Synthesis of oleanolic acid dimers linked at C-28 and evaluation of anti-tumor activity.

Abstract

Five dimeric oleanolic acids linked at C-28 by 1,6-hexanediamine, or built around the carbon chains of varying lengths between two carboxyl groups were synthesized, to investigate the effect of internal spacer length and species upon the stereochemical features and anti-tumor activity of the resultant bis-oleanolic acids. The IC50 values of these dimeric compounds for cytotoxicity evaluation in vitro against Hep-G2, A549, BGC-823, MCF-7 and PC-3 tumor cell lines, were mainly under 10.0 μM. This result was much better than the inhibition of proliferation against tested tumor cell lines of the monomer oleanolic acid and the commercial anticancer drug 5-fluorouracil.
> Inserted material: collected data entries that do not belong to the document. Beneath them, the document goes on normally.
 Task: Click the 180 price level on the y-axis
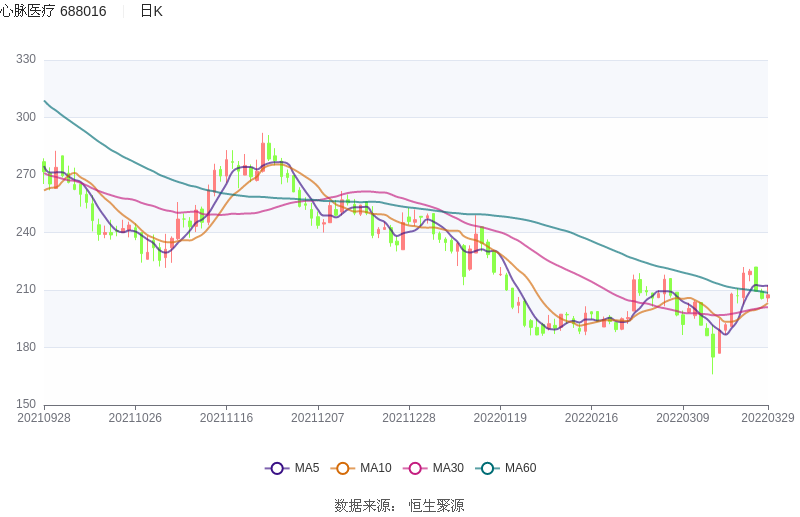(x=26, y=347)
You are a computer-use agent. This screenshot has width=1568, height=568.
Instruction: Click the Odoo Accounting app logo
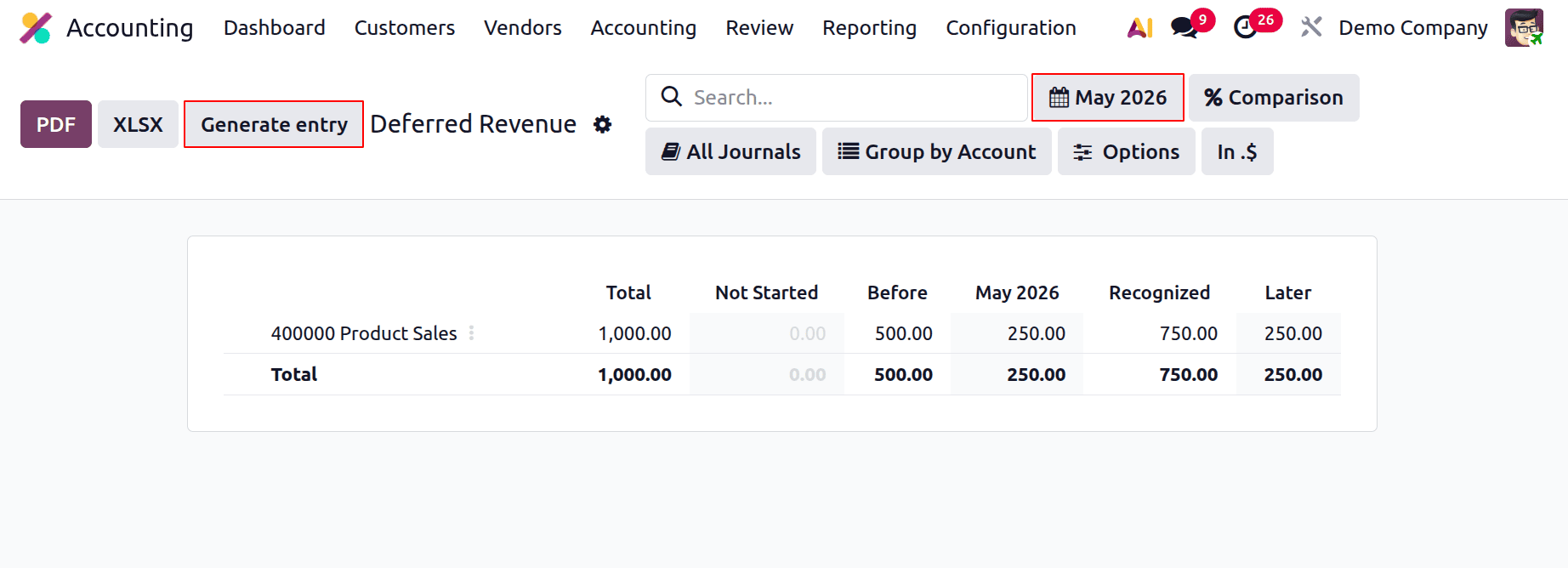coord(36,28)
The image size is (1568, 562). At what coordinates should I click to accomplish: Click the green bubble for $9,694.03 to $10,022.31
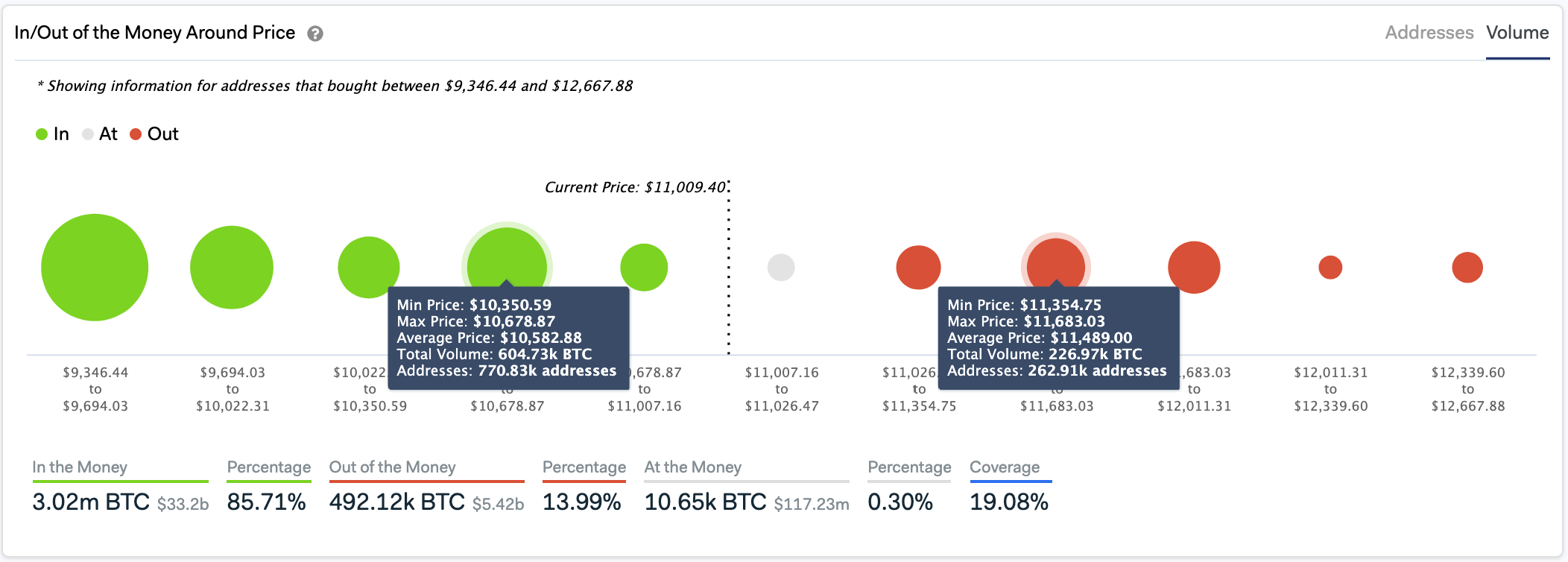coord(232,267)
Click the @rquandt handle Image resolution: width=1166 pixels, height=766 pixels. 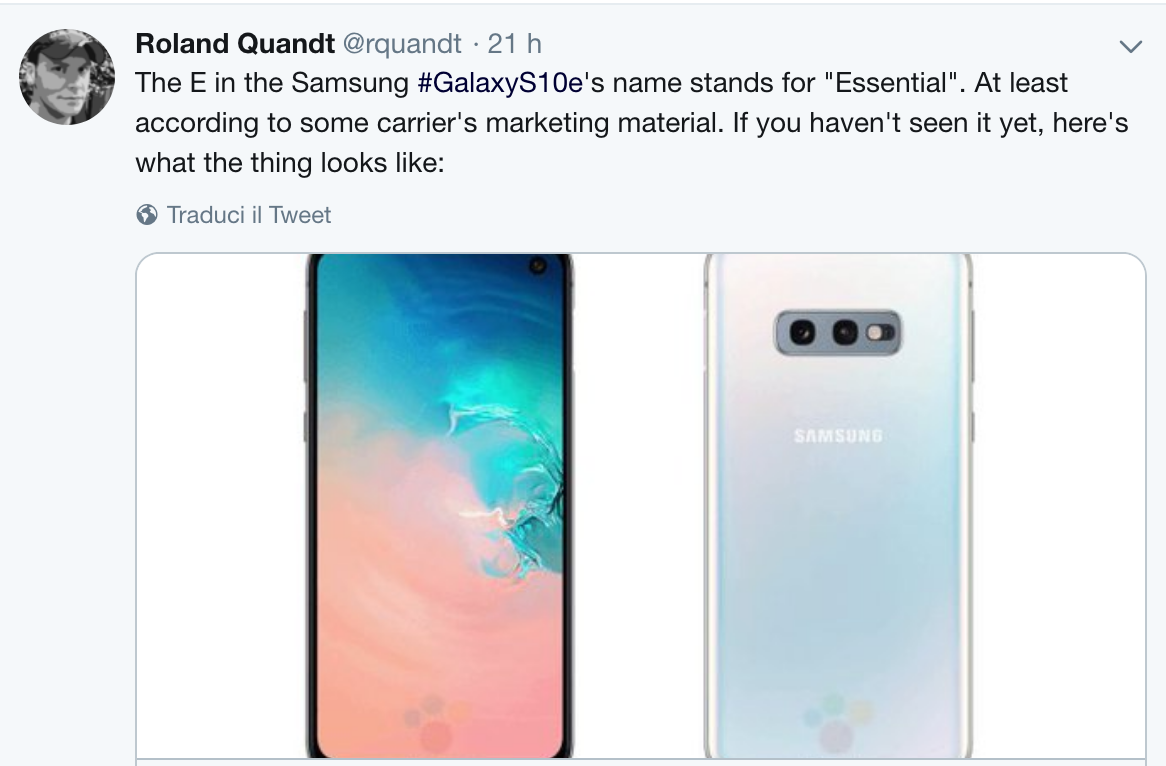coord(399,43)
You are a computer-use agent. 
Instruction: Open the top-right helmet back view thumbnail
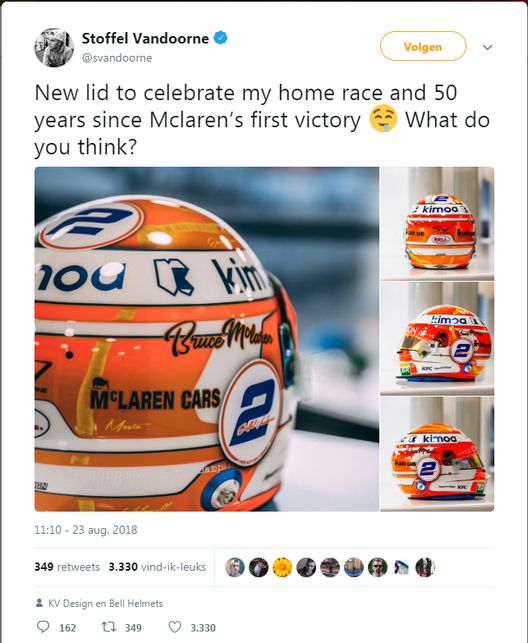[x=437, y=223]
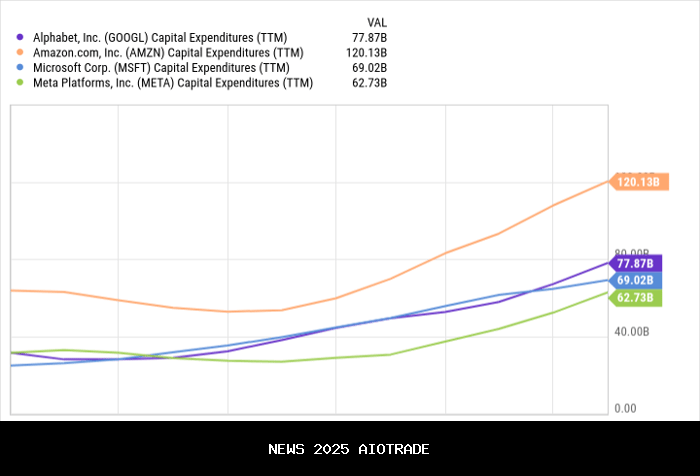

The cytotoxicity selectivity detection revealed that dimer 11c exhibited low cytotoxicity towards normal human liver cell HL-7702. A combination of fluorescence staining observation and flow cytometric analysis indicated that 11c could induce Hep-G2 cell apoptosis. Molecular mechanism studies suggested that 11c induced apoptosis is mediated through the intrinsic apoptotic pathway with changes in mitochondrial membrane potential by finally activating effector caspase-3/9 to trigger cell apoptosis. Further studies revealed that 11c caused cell cycle arrest at G1 phase in Hep-G2 cells. Taken together, these results suggest that 11c may be a potential candidate for further cancer research.